8 Dec 2023
A Câmara Alta do Parlamento da Rússia marcou ontem para o dia 17 de março de 2024 as eleições presidenciais. Embora Vladimir Putin ainda não tenha anunciado oficialmente sua intenção de concorrer, poucos duvidam da vitória do atual presidente russo, que tem uma aprovação acima dos 80%, segundo o instituto independente Levada Center.
“A decisão praticamente inicia a campanha presidencial”, afirmou a presidente da Câmara Alta, Valentina Matvienko. Depois de eliminar metodicamente toda a oposição durante anos, o presidente russo poderá conquistar mais um mandato de seis anos, com direito a nova reeleição, em 2030, e permanecer no poder até 2036, quando teria 84 anos.

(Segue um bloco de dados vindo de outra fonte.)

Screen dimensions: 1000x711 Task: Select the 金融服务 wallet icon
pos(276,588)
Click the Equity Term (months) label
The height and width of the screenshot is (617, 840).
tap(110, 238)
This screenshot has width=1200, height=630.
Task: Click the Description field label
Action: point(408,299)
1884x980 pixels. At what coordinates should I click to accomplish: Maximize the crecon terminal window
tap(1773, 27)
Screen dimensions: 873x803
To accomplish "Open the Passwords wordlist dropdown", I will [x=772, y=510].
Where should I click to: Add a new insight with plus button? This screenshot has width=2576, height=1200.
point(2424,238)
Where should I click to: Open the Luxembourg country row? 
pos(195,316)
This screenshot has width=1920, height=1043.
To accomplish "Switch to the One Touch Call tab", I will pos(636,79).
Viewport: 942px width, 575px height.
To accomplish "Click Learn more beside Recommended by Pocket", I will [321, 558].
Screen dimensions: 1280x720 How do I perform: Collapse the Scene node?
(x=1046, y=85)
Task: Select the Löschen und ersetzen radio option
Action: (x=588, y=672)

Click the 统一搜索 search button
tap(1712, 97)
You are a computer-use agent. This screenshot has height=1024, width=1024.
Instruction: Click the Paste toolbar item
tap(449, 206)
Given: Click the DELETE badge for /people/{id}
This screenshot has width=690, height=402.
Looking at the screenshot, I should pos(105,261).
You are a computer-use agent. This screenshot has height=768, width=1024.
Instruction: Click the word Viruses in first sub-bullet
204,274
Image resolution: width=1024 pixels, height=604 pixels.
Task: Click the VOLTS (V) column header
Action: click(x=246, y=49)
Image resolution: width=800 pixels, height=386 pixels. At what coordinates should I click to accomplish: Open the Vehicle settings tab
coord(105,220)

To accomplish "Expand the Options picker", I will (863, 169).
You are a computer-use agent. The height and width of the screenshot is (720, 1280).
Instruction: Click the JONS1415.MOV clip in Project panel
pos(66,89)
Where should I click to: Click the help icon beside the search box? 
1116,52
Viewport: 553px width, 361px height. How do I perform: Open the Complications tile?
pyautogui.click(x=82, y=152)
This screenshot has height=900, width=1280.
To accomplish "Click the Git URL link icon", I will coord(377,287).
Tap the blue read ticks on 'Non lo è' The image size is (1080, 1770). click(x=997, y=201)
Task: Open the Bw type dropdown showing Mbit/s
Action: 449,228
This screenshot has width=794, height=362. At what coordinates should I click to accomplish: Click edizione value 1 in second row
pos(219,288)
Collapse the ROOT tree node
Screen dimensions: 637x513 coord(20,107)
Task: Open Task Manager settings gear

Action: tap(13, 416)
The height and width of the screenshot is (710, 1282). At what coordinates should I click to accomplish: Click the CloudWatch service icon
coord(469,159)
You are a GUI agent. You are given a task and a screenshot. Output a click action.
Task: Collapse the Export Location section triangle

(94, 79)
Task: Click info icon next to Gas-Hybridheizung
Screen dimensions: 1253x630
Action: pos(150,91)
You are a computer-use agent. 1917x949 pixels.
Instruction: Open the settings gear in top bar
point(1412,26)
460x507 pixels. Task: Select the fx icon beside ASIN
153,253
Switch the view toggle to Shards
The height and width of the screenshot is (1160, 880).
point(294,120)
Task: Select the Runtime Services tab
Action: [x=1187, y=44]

Quase todos os principais opositores de Putin, incluindo o ativista anticorrupção Alexei Navalni, foram presos ou forçados a fugir para o exílio. Além disso, qualquer critica à guerra contra a Ucrânia é severamente punida nos tribunais, o que reduziu ainda mais a dissidência.
APOIO. A presidente da Comissão Eleitoral, Ella Pamfilova, que estava na votação de ontem no Parlamento, disse que as eleições acontecerão em um “ambiente tóxico” devido à “russofobia” do Ocidente e às “sanções absurdas” contra o país. A votação também deve acontecer nas regiões ucranianas ocupadas pela Rússia, onde vigora a lei marcial.
Depois de um ano difícil, marcado por reveses na frente de batalha e por uma série de sanções ocidentais, a Rússia está em uma situação melhor em razão do fracasso da contraofensiva da Ucrânia, da redução do apoio de EUA e Europa a Kiev e do reajuste da economia russa.
No poder desde 2000, Putin se perpetua no poder graças a uma reforma constitucional aprovada em 2020, que abriu caminho para que ele obtivesse o direito de se candidatar novamente. Embora não tenha anunciado oficialmente a candidatura, o presidente russo afirmou, em setembro, que deixaria a decisão sobre o tema para “o fim do ano”.
O porta-voz do Kremlin, Dmitri Peskov, declarou em novembro que “o momento do anúncio se aproxima”, destacando que Putin não tinha nenhum rival significativo. A decisão pode ser anunciada na próxima semana, na grande entrevista coletiva anual de Putin e em uma sessão de perguntas e respostas com os cidadãos.
ADVERSÁRIOS. Os desafiantes de Putin ainda são desconhecidos. Duas pessoas até agora anunciaram planos de concorrer à presidência: o ex-deputado Boris Nadezhdin, que ocupa um assento em um conselho municipal na região de Moscou, e Yekaterina Duntsova, jornalista e advogada da região de Tver, no norte da capital.
Os aliados de Igor Strelkov, um nacionalista ultraconservador, que acusou Putin de fraqueza e indecisão na guerra da Ucrânia, citaram as suas ambições de concorrer, mas sua candidatura é improvável. Ele foi preso em julho, acusado pelas autoridades russas de extremismo, e pode ser condenado a até 5 anos de cadeia.